Une autre question à aborder est celle de savoir si les services de procréation assistée devraient être offerts par le système de santé publique. Notons d’entrée de jeu qu’aucune disposition législative au Québec ne prévoie un « droit à l’enfant » qui contraindrait l’État à soutenir les citoyens dans la réalisation de ce droit. Cependant, l’État a le devoir de fournir aux citoyens des soins répondant à un besoin médical. Il s’agit donc de déterminer si certains services de fertilité répondent à un besoin médical et si oui, lesquels. Dans les cas d’infertilité à l’âge de la procréation, les avis sont partagés. En effet, certains considèrent que l’infertilité est une indication médicale, d’autres non.
Dans les autres cas, c’est plus clair puisque le célibat, le vieillissement et l’homosexualité ne sont pas en soi des problèmes de santé. Dans ces derniers cas, l’État peut néanmoins décider de couvrir des traitements de procréation assistée s’il le souhaite. Par exemple, depuis 2021 et sous certaines conditions, Québec couvre des services d’insémination artificielle et de fécondation in vitro non seulement pour les couples hétérosexuels, mais aussi pour les couples femme-femme et pour les femmes seules.
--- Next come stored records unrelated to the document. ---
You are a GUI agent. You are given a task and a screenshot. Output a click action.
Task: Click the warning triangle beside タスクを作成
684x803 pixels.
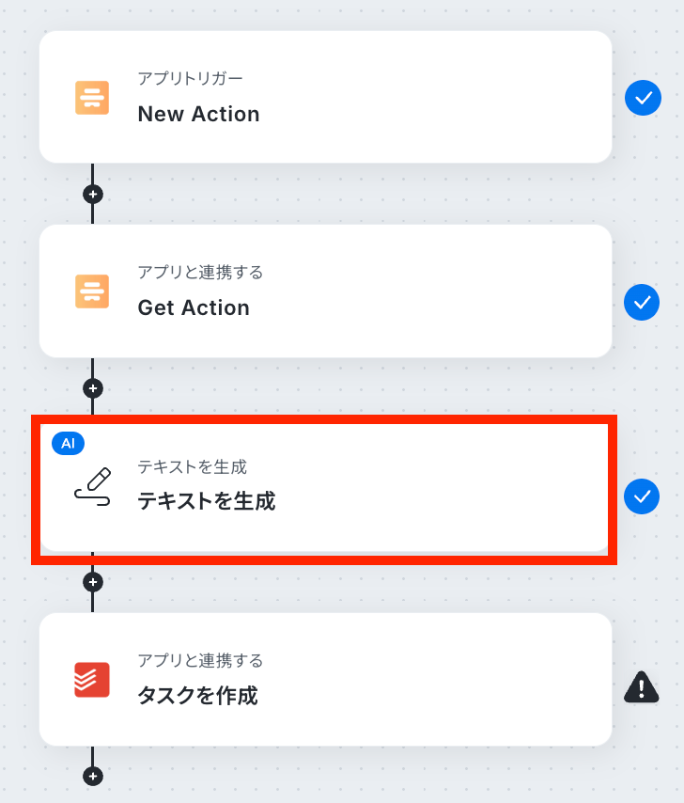point(642,687)
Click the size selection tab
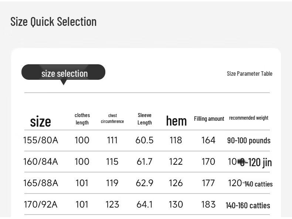 [64, 73]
De manière générale, même lorsque des soins répondent clairement à un besoin médical (ex. traitement contre le cancer), l’État peut refuser de les couvrir lorsqu’ils apportent peu de bénéfices par rapport à leur coût (efficience), lorsque l’impact de cette couverture sur le budget de santé est trop important, qu’il existe déjà des traitements efficaces pour la même indication médicale, etc. En effet, comme les ressources sont limitées et que les demandes en matière de soins sont énormes, une priorisation est nécessaire dans tous les pays du monde. Ainsi, si l’État envisage un jour de couvrir la GIV, une évaluation de l’efficacité, de l’efficience et de l’impact budgétaire de cette technologie devra être réalisée.
Enfin, sur le plan social, des experts croient que le recours à la GIV aura fort probablement un effet sur les représentations entourant la diversité des formes familiales. En effet, des chercheurs estiment qu’en répondant au désir d’enfant génétiquement lié, la médecine et l’industrie de la reproduction renforcent des normes et des valeurs culturelles qui contribuent à accorder plus de valeur aux familles génétiques qu’aux autres modèles familiaux et formes de parentalité (ex. don de gamète, adoption). Dans ce contexte, il est important de s’assurer que le cadre législatif et les politiques familiales assurent l’égalité des droits et de la reconnaissance sociale pour toutes les formes de parentalité.